Avvelena lo zio per l’eredità: fermata una 38enne

Voleva mettere le mani in anticipo sull’eredità eliminando metodicamente lo zio di settantaquattro anni attraverso una continua somministrazione di sostanze farmacologiche. Con questa accusa i Carabinieri hanno arrestato in flagranza a Casale Monferrato, in provincia di Alessandria, una trentottenne disoccupata e già nota alle forze dell’ordine, gravemente indiziata di tentato omicidio premeditato ai danni del parente. A far emergere il disegno criminoso, portato avanti tra le mura di una casa di riposo e le corsie ospedaliere, sono stati l’intuito del personale sanitario e le parole cariche di angoscia pronunciate dall’anziano in un attimo di lucidità: «Ogni volta che mia nipote mi passa a trovare, mi addormento».

I primi campanelli d’allarme sono scattati a metà agosto, durante una degenza del pensionato nel presidio ospedaliero cittadino. Il sedici agosto, medici e infermieri hanno notato una pericolosa anomalia all’interno del deflussore collegato al paziente: nella parte terminale del tubicino era presente una sostanza lattescente e opaca, del tutto incompatibile con la normale soluzione fisiologica e con le terapie regolarmente prescritte. La segnalazione immediata ai Carabinieri ha portato al sequestro dell’intero impianto endovenoso. I successivi esami clinici e tossicologici hanno confermato la presenza nel sangue dell’uomo di un massiccio e prolungato quantitativo di benzodiazepine, elemento che spiegava lo stato persistente di torpore, sonnolenza e deperimento psicofisico in cui versava da giorni.

Dopo una temporanea dimissione con trasferimento in una casa di riposo del territorio, il quadro clinico è precipitato il venti agosto, quando l’anziano è stato colpito da un improvviso e violento collasso respiratorio e neurologico, perdendo i sensi e smettendo di rispondere agli stimoli, rendendo necessario il trasporto d’urgenza al pronto soccorso in codice rosso. Dagli accertamenti è emerso che il grave malore era sopraggiunto subito dopo aver bevuto un succo di frutta offerto dalla nipote durante una delle sue visite giornaliere. Una volta ripresosi, l’uomo ha riferito ai sanitari che a ogni incontro la donna gli porgeva una bevanda sempre della stessa marca, dopo la quale cadeva sistematicamente in un sonno profondo e privo di sensi.

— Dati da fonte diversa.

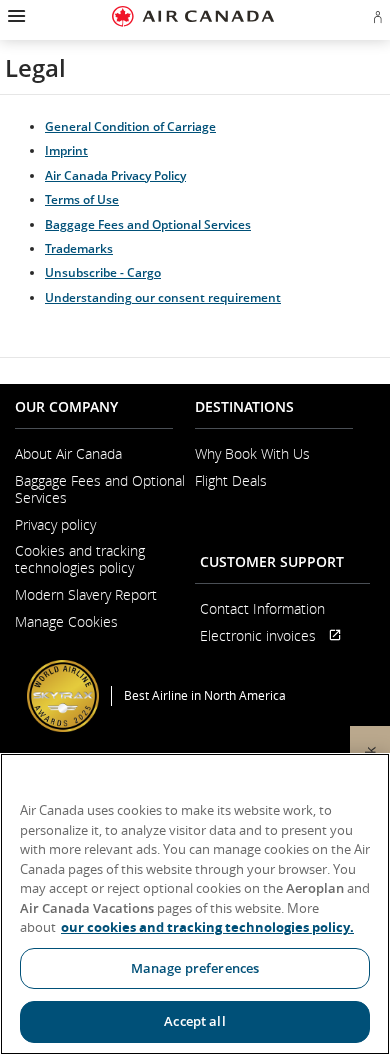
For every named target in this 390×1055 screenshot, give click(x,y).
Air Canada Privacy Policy (115, 175)
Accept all (194, 1021)
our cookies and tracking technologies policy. (207, 927)
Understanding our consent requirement (163, 297)
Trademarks (79, 248)
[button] (14, 16)
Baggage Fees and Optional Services (148, 224)
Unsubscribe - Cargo (103, 272)
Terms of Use (82, 199)
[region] (195, 904)
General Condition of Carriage (130, 126)
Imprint (66, 150)
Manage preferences (195, 968)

Temendo che la trentottenne potesse completare il tentato omicidio, i militari hanno organizzato un appostamento coordinato con l’équipe ospedaliera, bloccando la sospettata all’ingresso della stanza del parente. La perquisizione personale ha permesso di rinvenire nella sua borsa una siringa usata e diversi flaconi di potenti ansiolitici e sedativi ipnotici. Le verifiche, estese d’urgenza all’automobile dell’indagata su disposizione della Procura della Repubblica di Vercelli, hanno consentito di recuperare un’altra siringa usata e una boccetta vuota della stessa marca del succo somministrato all’anziano. L’analisi forense condotta su smartphone e dispositivi elettronici ha inoltre svelato ricerche telematiche mirate sui dosaggi letali delle benzodiazepine, finalizzate a causare un arresto cardiorespiratorio che sembrasse un decesso naturale.

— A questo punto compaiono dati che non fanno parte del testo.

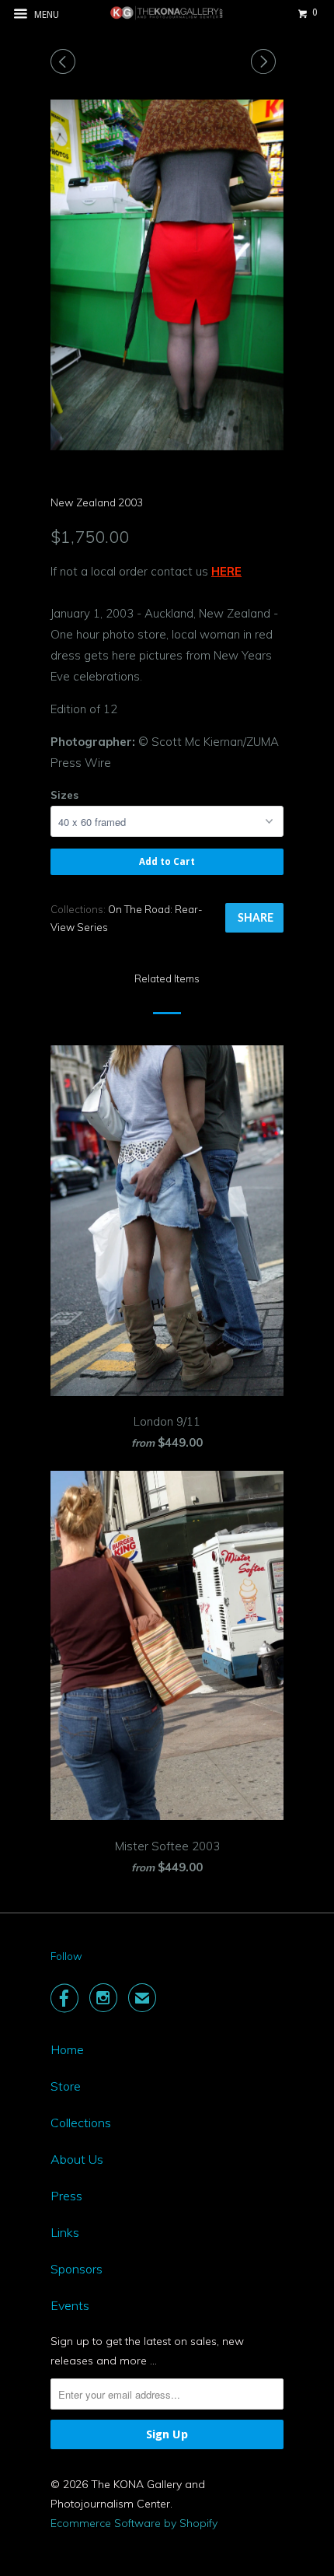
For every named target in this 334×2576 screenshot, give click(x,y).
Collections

Il giudice per le indagini preliminari del Tribunale di Vercelli ha convalidato la misura precautelare disponendo la custodia cautelare in carcere presso la Casa Circondariale di Vercelli per la sussistenza di gravi indizi di colpevolezza e per il pericolo di reiterazione del reato, confermando il movente economico legato all’accelerazione della successione ereditaria. L’anziano, dopo giorni di monitoraggio e cure intensive per disintossicare l’organismo, è stato dichiarato fuori pericolo di vita ed è stato dimesso dal reparto per fare rientro nella residenza sanitaria assistenziale.